La città, oggi, ha ospitato anche quelli. E, fortunatamente, nessuno scontro, nessun problema ha macchiato una giornata di lotta e di festa.
E' innegabile, infatti, che il Benevento Campania Pride abbia rappresentato un'occasione per riflettere che ha coinvolto l'intera città e, negli ultimi giorni, ha sollevato un vespaio di polemiche. Ben due le manifestazioni programmate contemporaneamente.
Un corteo promosso da Forza Nuova per “la famiglia naturale”, al quale hanno aderito alcune decine di persone, e che si è svolto come programmato e l'altro, invece, promosso dal Comitato No al gay pride a Benevento, di 'riflessione e preghiera' che, al contrario, non si è tenuto.
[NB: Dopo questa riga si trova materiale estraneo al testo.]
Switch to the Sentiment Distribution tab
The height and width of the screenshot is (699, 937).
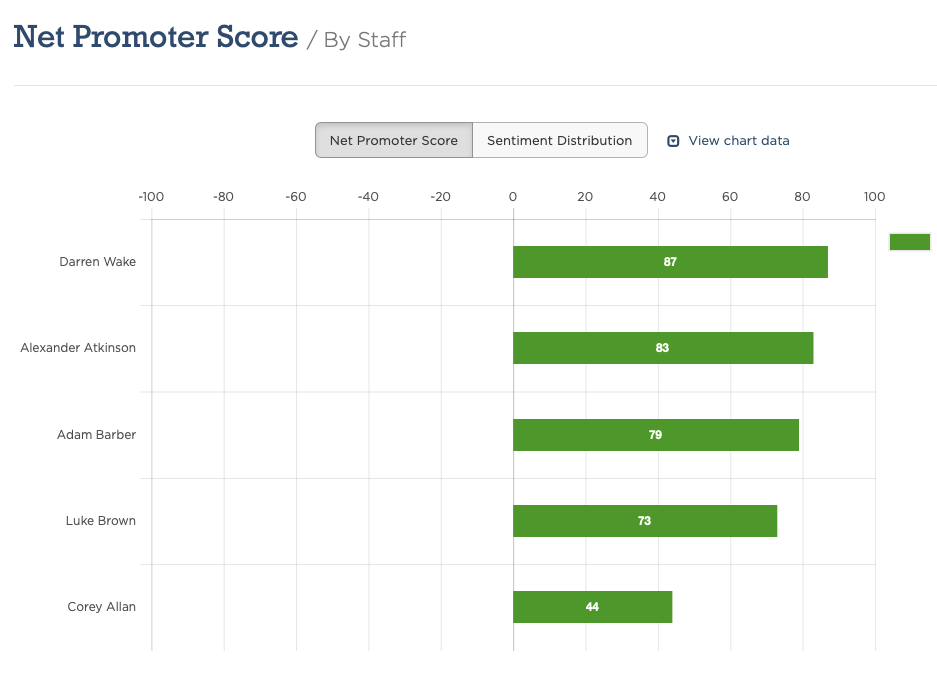click(559, 140)
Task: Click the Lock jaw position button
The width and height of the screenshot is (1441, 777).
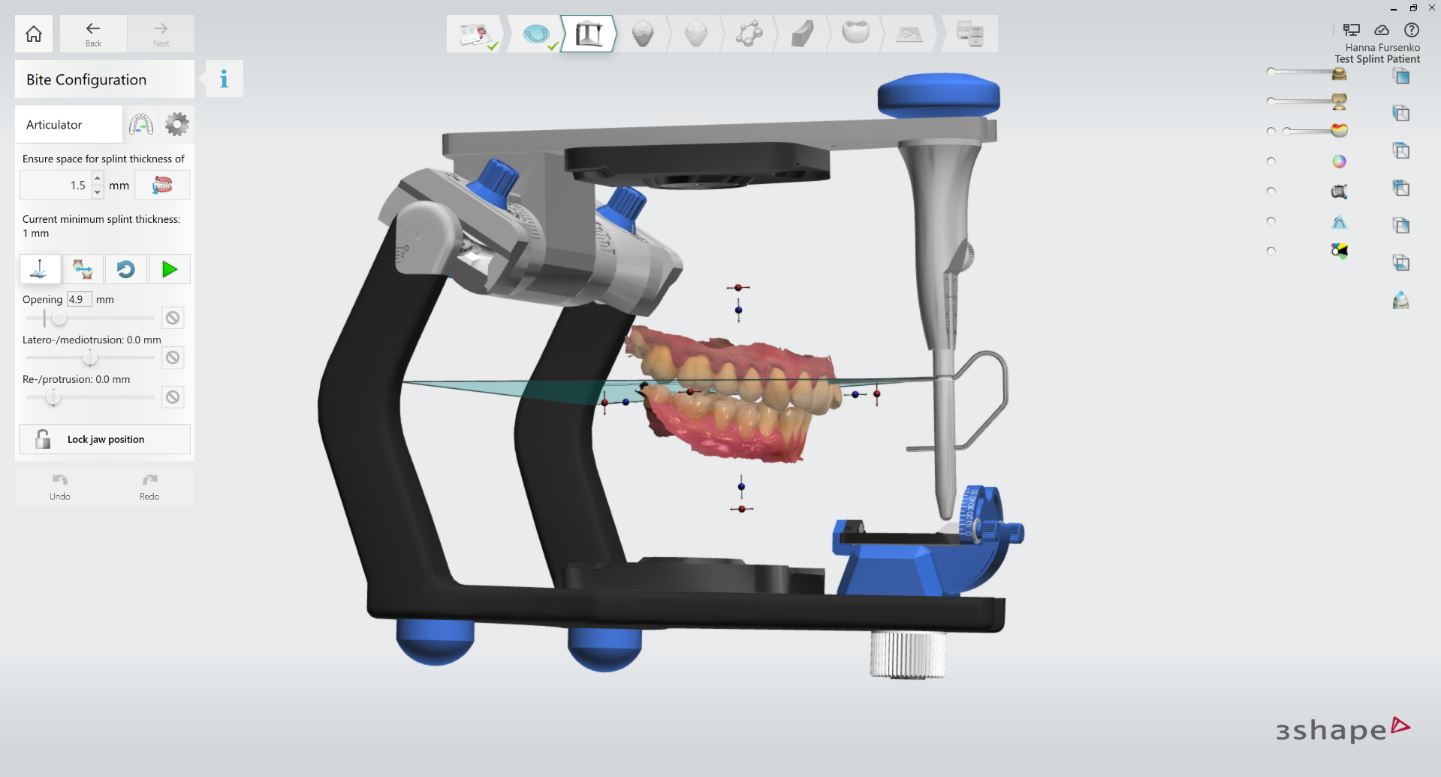Action: coord(105,439)
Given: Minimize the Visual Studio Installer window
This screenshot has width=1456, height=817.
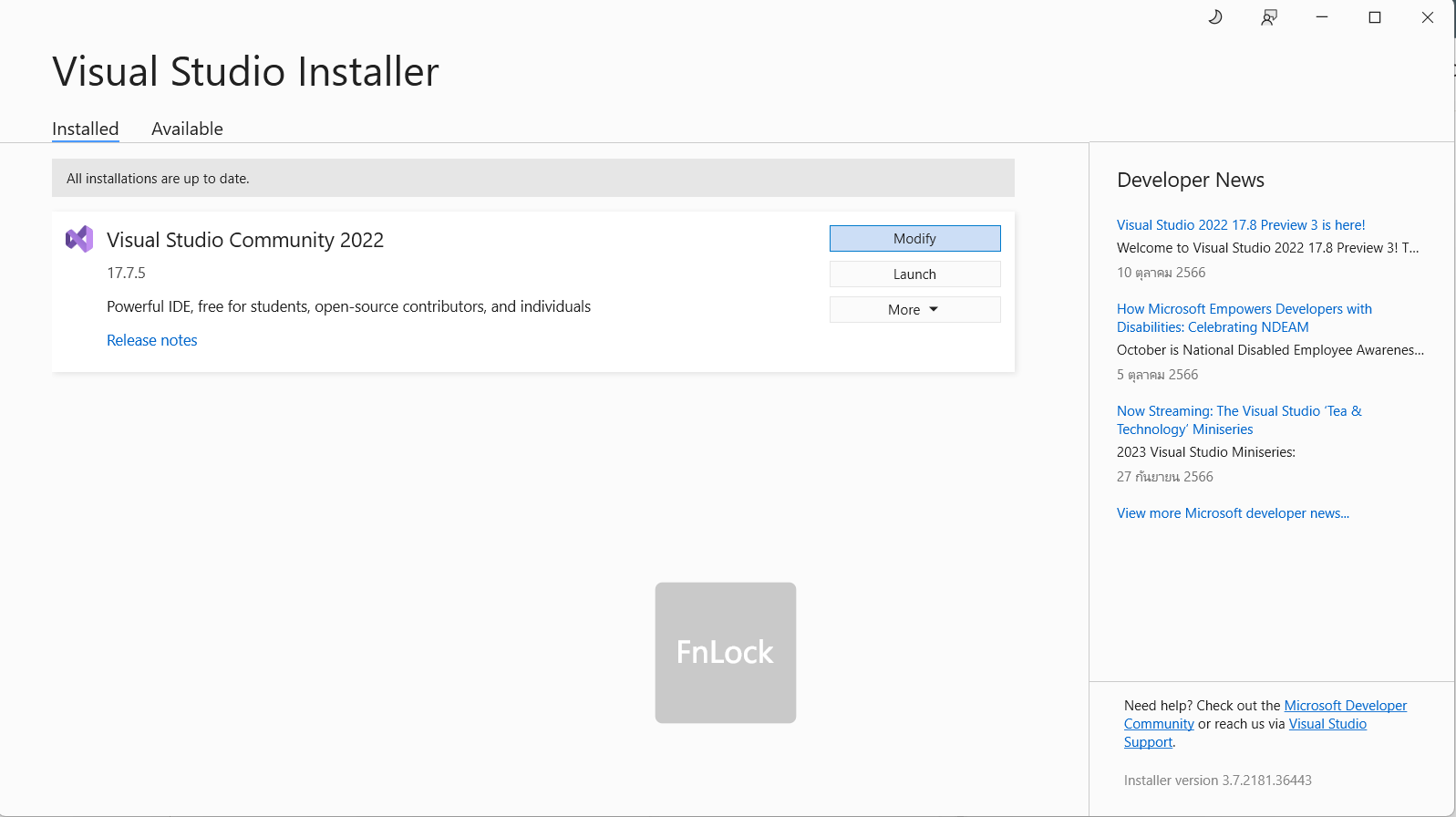Looking at the screenshot, I should click(x=1322, y=17).
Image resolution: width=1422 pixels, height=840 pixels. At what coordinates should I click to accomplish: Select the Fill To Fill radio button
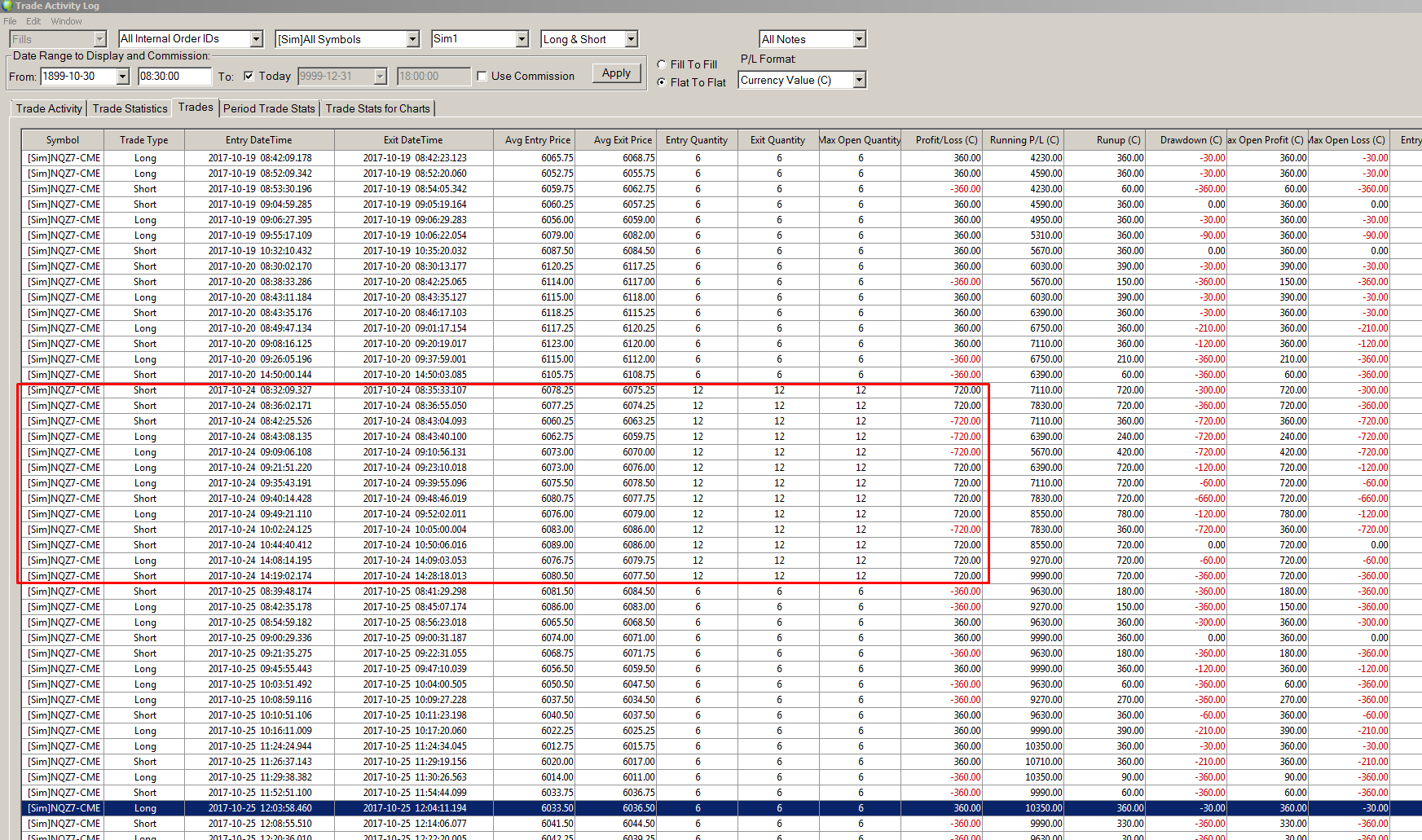[x=662, y=64]
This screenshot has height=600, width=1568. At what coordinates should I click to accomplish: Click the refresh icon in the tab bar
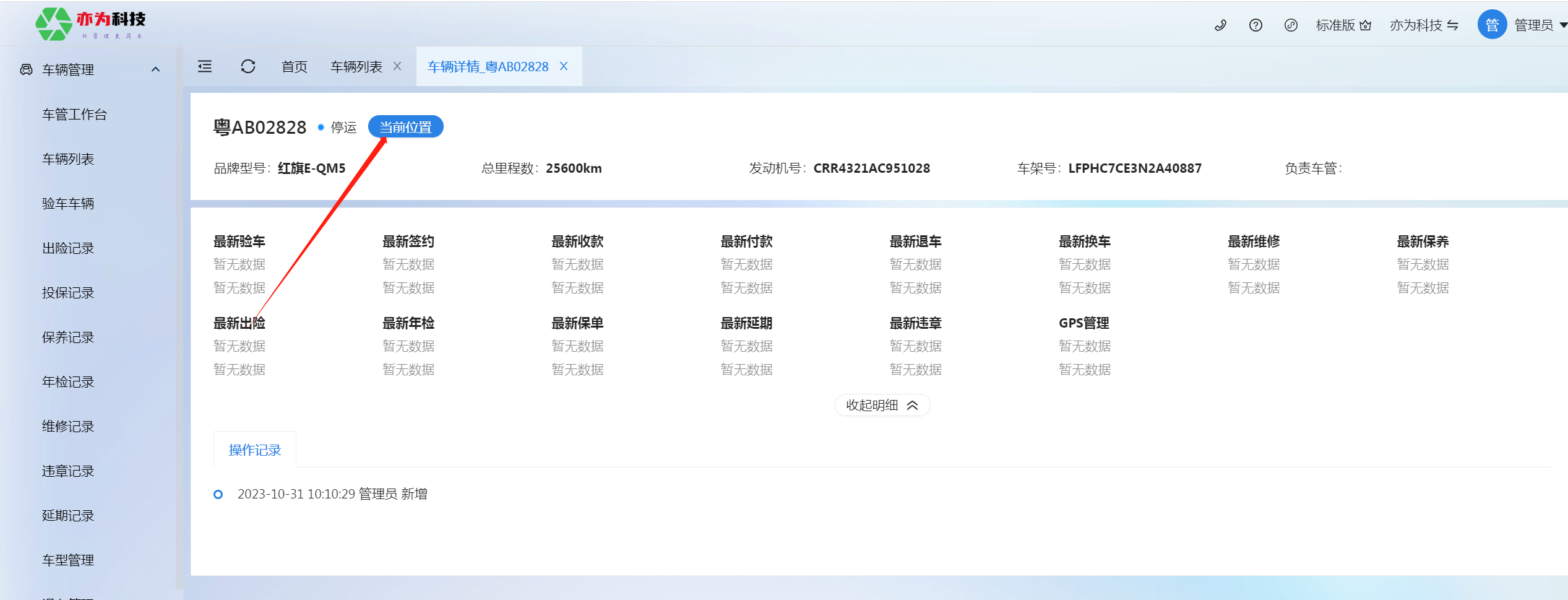point(248,66)
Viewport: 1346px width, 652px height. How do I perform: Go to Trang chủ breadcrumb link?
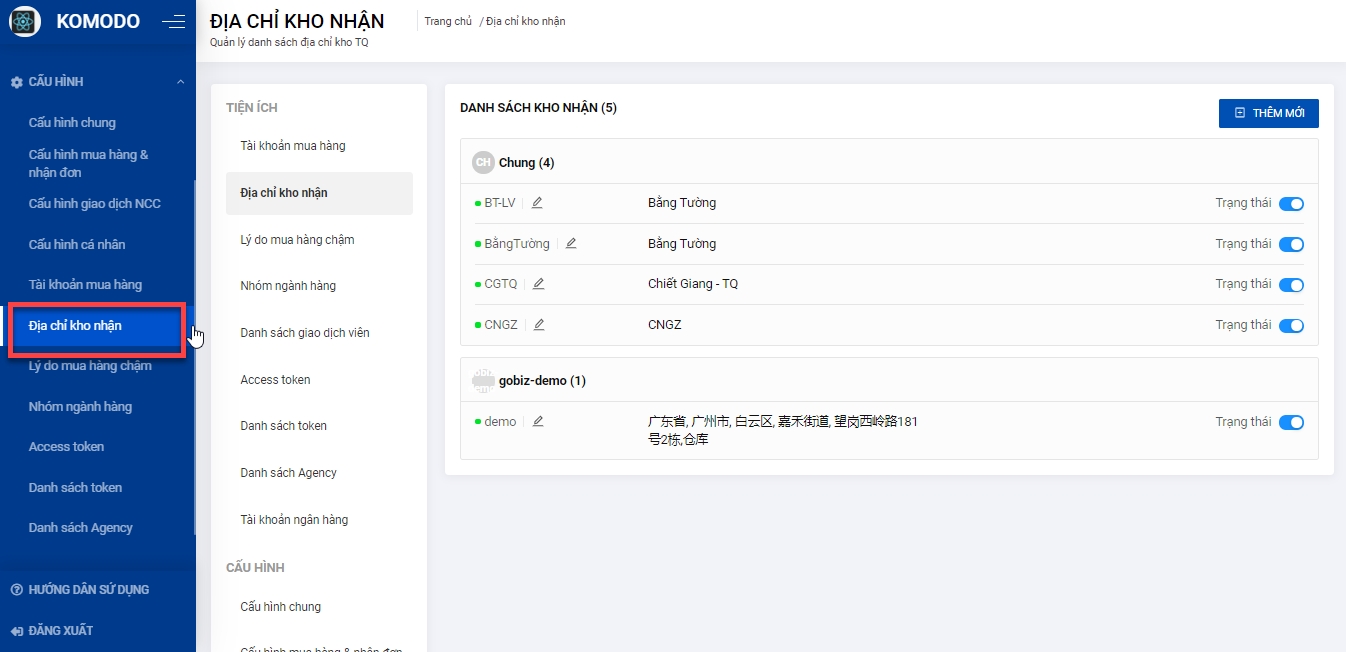[447, 21]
In una nota lo stesso comitato ne spiega le ragioni: “ci siamo dovuti dissociare dalla contromanifestazione. Gli accordi erano che essa non doveva assumere una connotazione partitica. I militanti di Forza Nuova, partito politico nei confronti del quale non abbiamo alcun pregiudizio e a cui riconosciamo un sentito desiderio di difendere i valori naturali e cristiani, constatando che i beneventani hanno risposto in maniera esigua all'invito di contromanifestare, hanno iniziato a gestire la manifestazione snaturandola della sua originaria caratterizzazione. Noi del "No al gay pride a Benevento", pertanto, ci siamo recati autonomamente nella Basilica della Madonna delle Grazie per recitare un rosario riparatore e il professor Corrado Gnerre, guida de "Il Cammino dei Tre Sentieri", ha tenuto delle brevi riflessioni sul pericolo della cultura omosessualista”.